Assignment - Tally up the lines below containing the string "computer", then write the number alone.

Saved data entries:
★ ★ ★ ★ ★

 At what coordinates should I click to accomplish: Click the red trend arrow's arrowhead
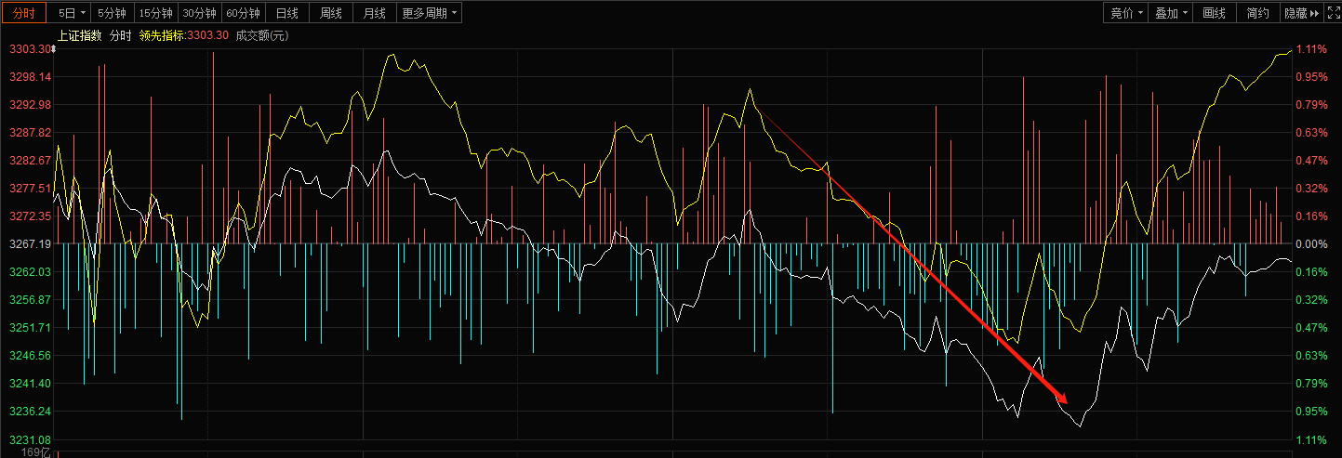pos(1061,399)
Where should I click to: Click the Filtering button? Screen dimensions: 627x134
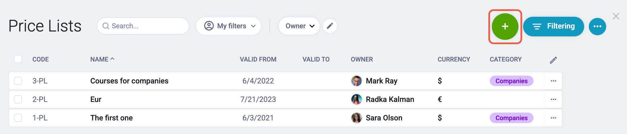click(x=553, y=27)
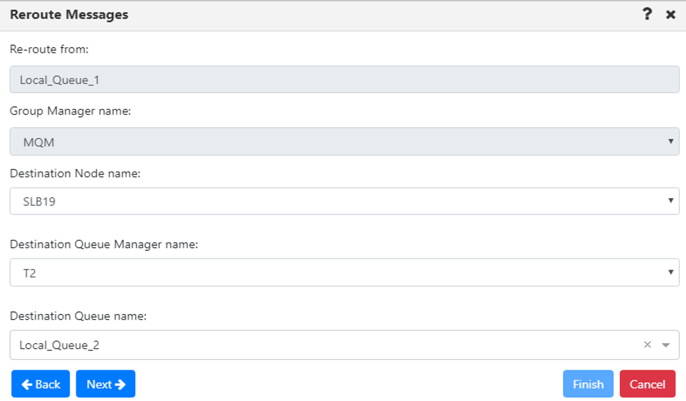
Task: Click the clear X on Destination Queue name
Action: coord(646,343)
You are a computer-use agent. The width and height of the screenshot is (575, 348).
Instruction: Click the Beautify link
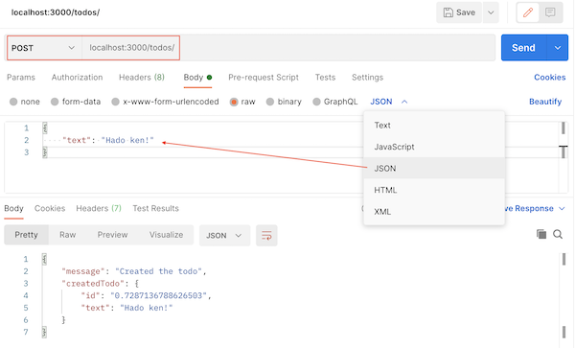pyautogui.click(x=545, y=102)
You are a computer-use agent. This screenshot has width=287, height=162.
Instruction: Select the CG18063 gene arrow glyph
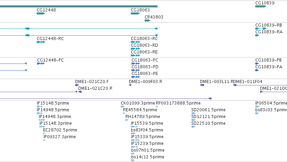(x=136, y=13)
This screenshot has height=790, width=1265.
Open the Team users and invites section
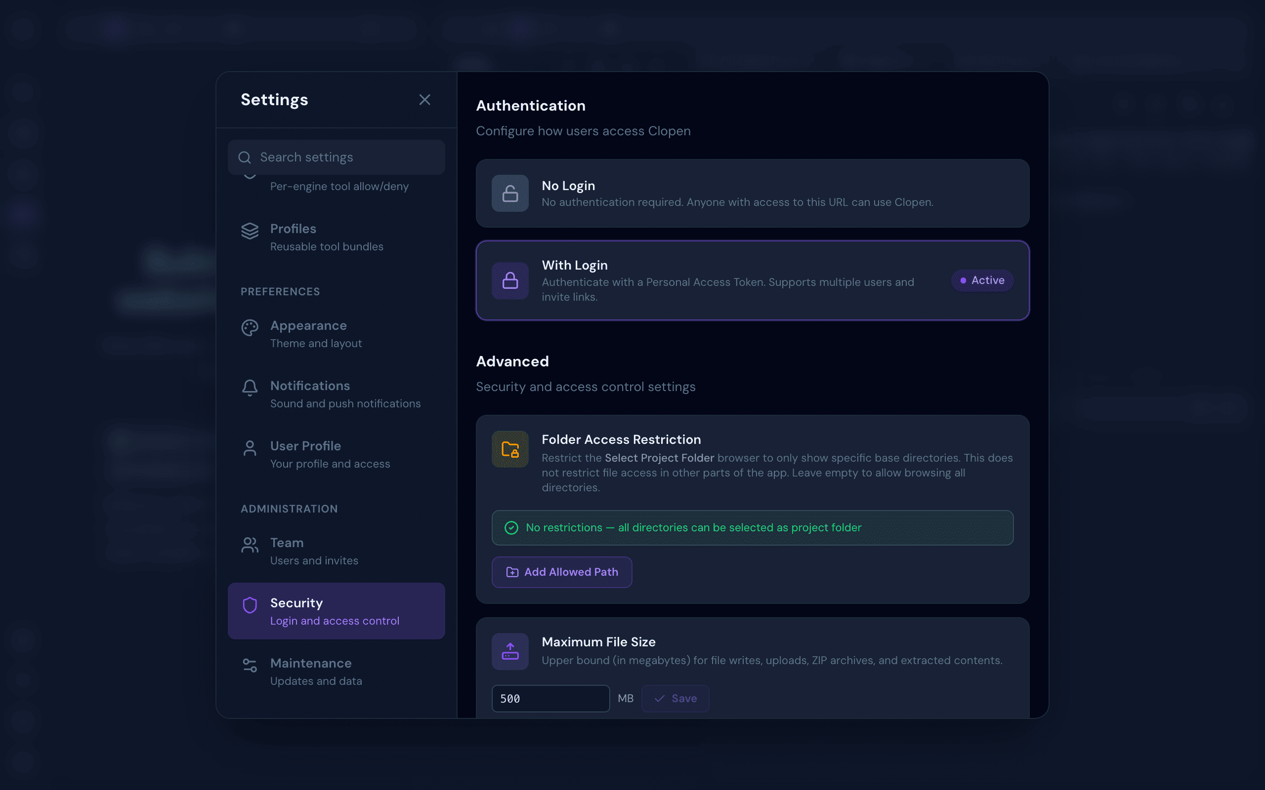[336, 551]
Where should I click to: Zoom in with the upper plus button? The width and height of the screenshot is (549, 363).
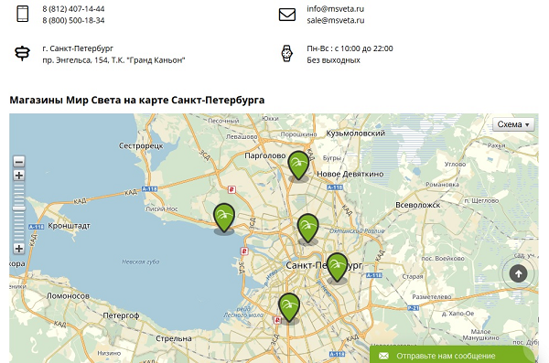[19, 176]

★ ★ ★ ★ ★

Solution for this task - 2